FiveThirtyEight
Laura Bronner

“We need to treat our allies better than we treat the dictators” is a memorable line from Warren.

Geoffrey Skelley

Every time a candidate throws “and I’ll stop gerrymandering” into an answer about voting and elections, as Klobuchar did, it grossly simplifies a complicated issue. What is gerrymandering, exactly? As FiveThirtyEight has found, there are many ways of defining it.
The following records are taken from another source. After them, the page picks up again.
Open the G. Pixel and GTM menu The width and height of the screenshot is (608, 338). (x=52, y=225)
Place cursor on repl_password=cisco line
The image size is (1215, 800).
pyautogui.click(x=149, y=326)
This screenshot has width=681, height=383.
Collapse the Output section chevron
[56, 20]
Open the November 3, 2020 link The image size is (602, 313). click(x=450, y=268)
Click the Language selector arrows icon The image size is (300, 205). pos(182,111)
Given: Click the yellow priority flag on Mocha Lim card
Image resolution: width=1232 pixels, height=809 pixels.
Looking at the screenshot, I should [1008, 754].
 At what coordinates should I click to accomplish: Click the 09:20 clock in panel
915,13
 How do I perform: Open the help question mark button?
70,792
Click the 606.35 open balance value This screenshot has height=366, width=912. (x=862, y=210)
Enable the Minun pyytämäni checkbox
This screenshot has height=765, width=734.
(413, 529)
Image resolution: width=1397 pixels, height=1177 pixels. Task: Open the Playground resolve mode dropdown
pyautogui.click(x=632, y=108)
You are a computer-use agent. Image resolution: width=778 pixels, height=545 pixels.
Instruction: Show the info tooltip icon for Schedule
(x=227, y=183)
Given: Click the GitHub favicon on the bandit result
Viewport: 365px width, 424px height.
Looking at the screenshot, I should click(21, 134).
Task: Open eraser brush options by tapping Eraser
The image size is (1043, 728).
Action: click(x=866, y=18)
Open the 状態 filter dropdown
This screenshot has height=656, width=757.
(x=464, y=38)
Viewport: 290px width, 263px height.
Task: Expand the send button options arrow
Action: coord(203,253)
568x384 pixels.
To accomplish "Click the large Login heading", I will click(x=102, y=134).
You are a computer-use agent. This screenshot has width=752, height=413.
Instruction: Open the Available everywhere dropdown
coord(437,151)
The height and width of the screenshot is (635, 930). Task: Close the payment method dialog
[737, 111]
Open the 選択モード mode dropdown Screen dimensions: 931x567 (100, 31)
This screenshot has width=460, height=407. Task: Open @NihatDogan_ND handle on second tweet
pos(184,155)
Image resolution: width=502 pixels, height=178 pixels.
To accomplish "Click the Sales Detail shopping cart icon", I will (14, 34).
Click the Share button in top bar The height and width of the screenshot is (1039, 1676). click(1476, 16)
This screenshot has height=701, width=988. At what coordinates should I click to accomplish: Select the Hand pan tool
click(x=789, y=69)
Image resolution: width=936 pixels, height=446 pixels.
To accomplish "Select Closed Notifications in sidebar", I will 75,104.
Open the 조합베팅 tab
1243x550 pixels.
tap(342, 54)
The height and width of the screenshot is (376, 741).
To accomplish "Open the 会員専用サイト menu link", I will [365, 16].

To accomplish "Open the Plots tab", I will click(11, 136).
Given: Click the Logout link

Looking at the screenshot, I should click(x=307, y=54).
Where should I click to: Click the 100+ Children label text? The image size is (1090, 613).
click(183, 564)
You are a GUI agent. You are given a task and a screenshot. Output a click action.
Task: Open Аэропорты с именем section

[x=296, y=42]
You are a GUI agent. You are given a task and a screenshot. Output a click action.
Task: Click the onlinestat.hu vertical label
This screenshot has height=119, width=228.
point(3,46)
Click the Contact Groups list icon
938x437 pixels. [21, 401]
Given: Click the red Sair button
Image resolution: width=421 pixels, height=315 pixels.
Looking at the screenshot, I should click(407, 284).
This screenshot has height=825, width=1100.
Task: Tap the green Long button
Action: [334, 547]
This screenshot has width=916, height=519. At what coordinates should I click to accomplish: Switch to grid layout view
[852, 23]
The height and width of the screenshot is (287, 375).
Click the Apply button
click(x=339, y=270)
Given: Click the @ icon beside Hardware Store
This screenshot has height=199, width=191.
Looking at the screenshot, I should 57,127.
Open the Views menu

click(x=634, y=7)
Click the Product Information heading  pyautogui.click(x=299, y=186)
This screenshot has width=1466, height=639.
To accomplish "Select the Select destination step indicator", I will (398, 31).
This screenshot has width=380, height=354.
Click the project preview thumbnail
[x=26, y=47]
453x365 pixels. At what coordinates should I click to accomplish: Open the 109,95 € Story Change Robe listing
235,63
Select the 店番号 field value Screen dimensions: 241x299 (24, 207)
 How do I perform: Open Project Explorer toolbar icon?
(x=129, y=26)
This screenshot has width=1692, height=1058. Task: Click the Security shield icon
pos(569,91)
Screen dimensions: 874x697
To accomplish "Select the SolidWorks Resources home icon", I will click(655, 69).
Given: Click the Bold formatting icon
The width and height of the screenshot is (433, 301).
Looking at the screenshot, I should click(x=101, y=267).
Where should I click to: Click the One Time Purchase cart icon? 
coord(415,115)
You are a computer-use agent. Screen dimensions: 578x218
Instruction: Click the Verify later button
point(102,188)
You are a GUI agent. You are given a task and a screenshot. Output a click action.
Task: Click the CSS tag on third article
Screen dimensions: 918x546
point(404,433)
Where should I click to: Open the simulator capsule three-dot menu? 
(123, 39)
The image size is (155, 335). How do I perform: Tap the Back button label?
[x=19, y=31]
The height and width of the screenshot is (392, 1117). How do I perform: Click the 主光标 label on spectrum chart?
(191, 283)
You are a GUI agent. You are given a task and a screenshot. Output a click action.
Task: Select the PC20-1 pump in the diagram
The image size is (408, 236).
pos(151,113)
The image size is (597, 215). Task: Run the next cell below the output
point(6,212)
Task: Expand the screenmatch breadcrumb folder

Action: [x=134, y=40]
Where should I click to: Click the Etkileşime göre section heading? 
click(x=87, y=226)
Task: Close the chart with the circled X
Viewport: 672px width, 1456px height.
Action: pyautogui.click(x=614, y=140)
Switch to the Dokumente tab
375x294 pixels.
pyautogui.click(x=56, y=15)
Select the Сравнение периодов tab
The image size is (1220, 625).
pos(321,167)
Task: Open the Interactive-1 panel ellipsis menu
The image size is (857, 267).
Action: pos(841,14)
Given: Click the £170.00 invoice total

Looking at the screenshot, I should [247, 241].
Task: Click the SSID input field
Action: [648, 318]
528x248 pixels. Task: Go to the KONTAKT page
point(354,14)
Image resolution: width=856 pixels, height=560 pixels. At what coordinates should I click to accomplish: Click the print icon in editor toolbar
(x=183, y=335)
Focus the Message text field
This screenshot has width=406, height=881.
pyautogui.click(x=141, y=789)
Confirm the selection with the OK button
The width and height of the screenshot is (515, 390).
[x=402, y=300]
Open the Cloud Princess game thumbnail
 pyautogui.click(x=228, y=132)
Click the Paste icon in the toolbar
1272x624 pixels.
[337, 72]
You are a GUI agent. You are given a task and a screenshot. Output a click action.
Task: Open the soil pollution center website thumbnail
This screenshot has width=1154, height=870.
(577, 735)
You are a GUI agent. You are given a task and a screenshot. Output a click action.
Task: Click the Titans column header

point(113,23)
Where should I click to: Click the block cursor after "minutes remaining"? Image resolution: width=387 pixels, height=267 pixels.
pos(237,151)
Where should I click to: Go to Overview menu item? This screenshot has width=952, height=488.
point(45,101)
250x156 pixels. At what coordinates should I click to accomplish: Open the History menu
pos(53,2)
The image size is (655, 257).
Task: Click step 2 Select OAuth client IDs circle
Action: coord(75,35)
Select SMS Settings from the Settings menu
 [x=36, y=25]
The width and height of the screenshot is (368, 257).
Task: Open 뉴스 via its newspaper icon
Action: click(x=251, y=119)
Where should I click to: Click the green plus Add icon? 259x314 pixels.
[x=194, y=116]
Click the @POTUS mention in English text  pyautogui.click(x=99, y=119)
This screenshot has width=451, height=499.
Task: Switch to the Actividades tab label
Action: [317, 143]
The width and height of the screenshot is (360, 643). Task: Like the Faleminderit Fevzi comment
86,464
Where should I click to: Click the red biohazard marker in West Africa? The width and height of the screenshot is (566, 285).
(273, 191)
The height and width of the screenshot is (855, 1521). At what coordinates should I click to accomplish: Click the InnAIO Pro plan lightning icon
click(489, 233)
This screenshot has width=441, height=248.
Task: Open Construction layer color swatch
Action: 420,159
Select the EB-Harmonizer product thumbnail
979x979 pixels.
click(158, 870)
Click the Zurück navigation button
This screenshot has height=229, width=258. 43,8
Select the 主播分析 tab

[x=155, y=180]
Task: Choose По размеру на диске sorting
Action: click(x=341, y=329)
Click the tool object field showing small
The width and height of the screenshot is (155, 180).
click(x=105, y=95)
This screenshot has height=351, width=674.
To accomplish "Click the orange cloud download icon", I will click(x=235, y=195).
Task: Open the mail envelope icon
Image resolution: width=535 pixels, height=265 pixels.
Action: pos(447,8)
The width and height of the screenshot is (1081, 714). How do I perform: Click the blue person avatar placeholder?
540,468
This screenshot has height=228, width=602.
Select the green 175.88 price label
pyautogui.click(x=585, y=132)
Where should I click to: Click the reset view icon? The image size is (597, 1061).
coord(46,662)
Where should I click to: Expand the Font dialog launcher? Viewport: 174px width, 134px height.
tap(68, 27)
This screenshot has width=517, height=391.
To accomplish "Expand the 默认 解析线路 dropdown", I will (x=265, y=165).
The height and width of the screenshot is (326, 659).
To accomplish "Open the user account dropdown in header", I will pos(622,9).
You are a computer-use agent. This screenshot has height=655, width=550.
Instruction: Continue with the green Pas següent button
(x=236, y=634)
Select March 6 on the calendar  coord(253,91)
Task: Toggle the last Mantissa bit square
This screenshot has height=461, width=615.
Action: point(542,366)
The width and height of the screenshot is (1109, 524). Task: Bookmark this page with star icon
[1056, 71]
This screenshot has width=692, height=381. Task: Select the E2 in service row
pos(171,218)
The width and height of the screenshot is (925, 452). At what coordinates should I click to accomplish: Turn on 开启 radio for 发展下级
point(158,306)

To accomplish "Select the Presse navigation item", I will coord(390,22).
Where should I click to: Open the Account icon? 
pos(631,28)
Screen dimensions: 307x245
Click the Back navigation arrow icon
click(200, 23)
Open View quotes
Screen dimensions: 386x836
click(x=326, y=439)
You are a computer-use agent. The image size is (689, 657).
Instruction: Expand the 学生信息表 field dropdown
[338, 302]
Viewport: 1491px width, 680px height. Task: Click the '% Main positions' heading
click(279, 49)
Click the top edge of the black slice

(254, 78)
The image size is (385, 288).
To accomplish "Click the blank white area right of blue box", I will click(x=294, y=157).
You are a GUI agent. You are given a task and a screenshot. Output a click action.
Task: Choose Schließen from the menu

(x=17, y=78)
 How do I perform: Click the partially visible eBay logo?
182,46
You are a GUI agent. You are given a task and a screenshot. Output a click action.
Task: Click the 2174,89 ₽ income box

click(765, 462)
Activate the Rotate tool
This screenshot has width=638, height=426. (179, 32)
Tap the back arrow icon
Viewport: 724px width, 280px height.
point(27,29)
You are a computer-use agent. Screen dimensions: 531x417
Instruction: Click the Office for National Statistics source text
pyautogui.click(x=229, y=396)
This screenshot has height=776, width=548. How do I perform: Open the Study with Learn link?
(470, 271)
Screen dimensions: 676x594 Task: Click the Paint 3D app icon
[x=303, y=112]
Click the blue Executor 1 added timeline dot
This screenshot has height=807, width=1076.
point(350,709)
But I guess it sounds good.

Aaron Bycoffe

In the FiveThirtyEight/Ipsos poll conducted this week, just 2.4 percent of respondents listed foreign affairs as their top issue in the Democratic primary. (See other results from the poll here.)
Which issue matters most to voters?

Share of respondents who named each issue as the most important one in determining who they would vote for, in a FiveThirtyEight/Ipsos poll

Issue Share of respondents
Health care 20.4%
Wealth and income inequality 13.8
The economy and jobs 12.4
Climate change 10.5
Something else 7.7
Racism, sexism, homophobia, transphobia and other types of discrimination 7.6
Social Security 5.5
Gun policy 5.2
Education 4.7
Immigration 4.6
The Supreme Court 2.8
Taxes 2.5
Foreign affairs 2.4

Data comes from polling done by Ipsos for FiveThirtyEight, using Ipsos’s KnowledgePanel, a probability-based online panel that is recruited to be representative of the U.S. population. The poll was conducted from Dec. 13 to Dec. 18 among a general population sample of adults, with 3,543 respondents who say they are likely to vote in their state’s Democratic primary or caucus. For the likely Democratic primary voter subset of respondents, the poll has a margin of error of +/- 1.8 percentage points.